In my view, in such multinational studies on high risk patients already on multiple drug therapy, the sub-grouping of all-cause mortality, not only according to cause of death, but also by age group, study center, and the multivariate adjustment for other baseline covariates and confounding risk factors is more ideal to judge for an accurate effect size.
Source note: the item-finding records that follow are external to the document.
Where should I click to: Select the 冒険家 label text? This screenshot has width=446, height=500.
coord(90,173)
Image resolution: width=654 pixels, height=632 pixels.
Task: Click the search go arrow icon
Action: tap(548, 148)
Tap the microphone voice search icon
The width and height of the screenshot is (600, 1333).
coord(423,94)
To conclude, in this era of overwhelming flow of data, it should be emphasized in short, fast-to-read articles that it is important to consider not only the level of evidence "as dictated by the study design and sample size" but also the relevance of evidence. Studies tell us about populations while we treat individuals. The type of the studied individuals, the enrollment criteria, the methodology, the dose of the studied drug, and all the combined medications in the study should be clearly considered whenever the reported results are to be generalized beyond the specific situation studied. Comparing the effect of an active drug with multiple mechanisms of action against placebo by giving either one of them to a group already treated with other multiple drugs (optimum medical therapy) could be a misleading indicator for the pure efficacy of the active drug. Many confounding variables such as known "or unknown" drug-drug interactions or unexpected adverse drug reactions can afflict only the group randomized to take the active drug. These variables will not affect the control group simply because they add to their optimized multiple drug therapy an inert placebo.
I presume that encouraging and accepting more publications of high quality real-world pragmatic clinical studies, case series, and real physician experience beside the already prioritized costly sponsored large sized RCTs, will enrich the literature and broaden the transfer of medical knowledge for better treatment of individuals.